Cultura

Dario Voltolini, 50 anni dopo addio al padre

da banco macellaio bellissimo racconto di fisicità e sentimenti

Redazione Ansa

(di Paolo Petroni) (ANSA) - ROMA, 09 APR - DARIO VOLTOLINI, ''INVERNALE'' (LA NAVE DI TESEO, pp. 140 - 17,00 euro) - Un bel libro, perché ogni discorso è intrinseco e non esplicitato, sulla carne, sul corpo, sul suo degenerare e essere mortale, sull'implacabile procedere sempre della vita. E assieme, e anzi, prima di tutto un libro su un uomo che con la carne e la sua mortalità ha consuetudine e quell'uomo è Gino, il padre macellaio del narratore che ce ne offre un ritratto solido e umanissimo, seguendolo nel nascere e procedere della sua malattia sino alla morte, che lo coglie mentre torna a casa in ambulanza.
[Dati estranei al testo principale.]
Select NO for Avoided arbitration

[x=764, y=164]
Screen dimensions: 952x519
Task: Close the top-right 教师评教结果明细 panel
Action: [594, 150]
Un libro che merita di essere nella dozzina del Premio Strega quindi.
    Il nonno allora quasi accusa il nipote: ''E tu non eri neanche là'', frase che inizia a scavare e scendere il lui, ''sento che arriverà nel punto più intimo per finalmente detonare'', se non fosse che una cugina che era in ambulanza gli dice che mentre il padre moriva ha detto: ''Salutatemi Dario'' e questo ''blocca l'ordigno... lo ferma lì, dove è tuttora, ma io ci sono ancora''. Si era infatti negli anni Settanta e i cinquanta anni passati hanno dato alla scrittura, al racconto una solidità, una sfaccettatura e una luminosità da diamante.
    Si vedano le prime, e poi le ultimissime pagine, nella loro sostanziale diversità, come siano virtuosistiche, come sappiano giocare e scegliere le parole e le costruzioni delle frasi, per arrivare vive e vere, prima in una descrizione del lavoro del padre al suo bancone al mercato, come sceglie, incide, taglia la carne (''Lui sta dalla parte delle bestie. Anche se le ammazza.
    Anche se le spolpa e le disossa. Anche se le trita, le apre, le affetta. Le accoltella. Le spacca. Le caccia''), poi, infine, come cerchi di riferire senza una sbavatura, una virgola in più, le sue reazioni alla morte, al suo sentirla tra sentimenti e fisicità. E' uno dei pochi momenti in cui l'io prevale, ché altrimenti il racconto e sul padre, con la sua passione per il calcio, che si farà metafora in più di un'occasione, e il rapporto di lui col male, dal giorno in cui, quasi un presagio, si taglia un dito, a quando inizia a sentirsi più stanco, al momento in cui scopre una strana ghiandolina sul collo e inizia un'odissea perché si riesca a fare una diagnosi. Eccolo allora colto di spalle sul letto mentre cerca su un'enciclopedia di capire di cosa si tratti.
    Certo si parla di cure, dell'azione che si spera riesca a fare la Vincristina, delle andate e i ritorni da Parigi, dove a Villejuif c'è un centro all'avanguardia nella cura di quel tipo di tumori, ma il tema è quello del tempo ''che scivola fuori degli orologi'', dell'attesa, di un responso, di un effetto, di un controllo, della fine. Il padre oramai è chiuso ''al centro del suo globo'' (''E' un lago di pietra perpetua che si intravede in un baleno di notte, à uno stato'') e la cosa appare evidente il giorno del suo compleanno durante un pranzo organizzato per festeggiarlo.
    Anche il narratore, il padre oramai assente dal mercato, dà una mano per quel poco che sa, lava per esempio la trippa (''Sono alveari? Sono strisciature? Ci sono quelle retine che sembrano merletti di Burano, hanno avuto una funzione negli addomi degli animali''), si parla di interno e di esterno, di quel che avviene nel corpo e si manifesta fuori mentre la terapia procede e il padre torna a casa dalla Francia andando veloce, senza togliersi il cappotto, al frigo a stappare una bottiglia di rosso ''a dissetare, a rinfrescare la gola in fiamme''.
    Un racconto che tutto nella misura dell'intimità che rivela e la qualità del tono di quel quotidiano che racconta, fuori quindi da ogni sentimentalismo o retorica, di cui coglie abitudini, cambiamenti, sentimenti tra i quali si insinua la novità, riferiti con una lingua precisa, leggera e incisiva come i coltelli del padre, capace di cesellare ripulendo e esporre ogni particolare in questo 'invernale' diario a posteriori, pieno di poesia. (ANSA).